Ah, the halcyon days of the Billy Bob dragon tattoo, how I miss thee. Sometimes I like to imagine, Sliding Doors-style, what it would have been like if Angelina Jolie had stayed with living cadaver Billy Bob Thornton. But then I stop the second I get to the part where a grimy, unsettling sex tape of the two is released, because my stomach isn’t strong enough to handle the mental image of Billy Bob’s emaciated weasel O-face as Angelina slithers around on top of him. What’s it called when you shudder and dry heave at the same time? Whatever it’s called, I just did that hard enough to throw my back out.

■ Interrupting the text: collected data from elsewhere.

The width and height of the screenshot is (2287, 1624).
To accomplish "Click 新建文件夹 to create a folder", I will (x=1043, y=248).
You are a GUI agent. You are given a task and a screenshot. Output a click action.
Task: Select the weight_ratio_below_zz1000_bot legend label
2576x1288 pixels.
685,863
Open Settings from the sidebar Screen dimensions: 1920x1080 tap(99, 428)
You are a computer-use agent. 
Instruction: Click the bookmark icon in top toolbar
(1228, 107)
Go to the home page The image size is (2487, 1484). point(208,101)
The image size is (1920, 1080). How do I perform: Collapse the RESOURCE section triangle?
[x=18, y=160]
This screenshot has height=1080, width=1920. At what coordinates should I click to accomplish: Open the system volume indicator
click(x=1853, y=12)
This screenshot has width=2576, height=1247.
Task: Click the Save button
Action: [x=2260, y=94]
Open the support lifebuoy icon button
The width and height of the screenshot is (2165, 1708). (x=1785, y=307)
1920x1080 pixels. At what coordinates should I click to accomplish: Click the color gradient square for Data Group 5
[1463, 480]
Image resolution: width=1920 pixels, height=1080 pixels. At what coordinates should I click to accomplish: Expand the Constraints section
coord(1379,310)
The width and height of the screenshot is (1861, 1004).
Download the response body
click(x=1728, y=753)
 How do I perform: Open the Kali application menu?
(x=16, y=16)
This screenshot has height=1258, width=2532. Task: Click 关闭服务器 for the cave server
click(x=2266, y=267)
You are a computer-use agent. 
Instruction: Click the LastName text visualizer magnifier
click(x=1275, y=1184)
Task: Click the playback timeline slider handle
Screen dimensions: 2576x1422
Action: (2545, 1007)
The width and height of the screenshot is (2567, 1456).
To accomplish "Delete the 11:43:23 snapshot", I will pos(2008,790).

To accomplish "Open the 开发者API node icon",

But Billy Bob doesn’t have to imagine what it would be like if Angelia was still in his life, because UsWeekly says that Billy Bob talks to his ex-wife all the time. In an interview with relationship site YourTango (which sounds like Grindr for ballroom dancers) when asked whether he still keeps in touch with Our Most Merciful St. Angie, he says:
“Oh of course, yeah. She’s amazing, amazing. She’s got so much energy and so much goodness in her, and we check in on each other all the time. She makes sure I’m doing okay. I make sure she’s doing okay.”
I would love to listen in on one of those conversations. I bet it’s just a prerecorded message of Zahara Jolie-Pitt saying: “Hello, Angelina can’t come to the phone right now because she’s busy with teaching a class in Heaven on Sainthood, but she’s still amazing and filled to full capacity with goodness. Please leave a message after the beep.”
Actually, he probably checks in with Angie the same way most exes do: by texting you at 2am on a Saturday asking “hey girl” followed by “u horny?” followed by a blurry dick pic.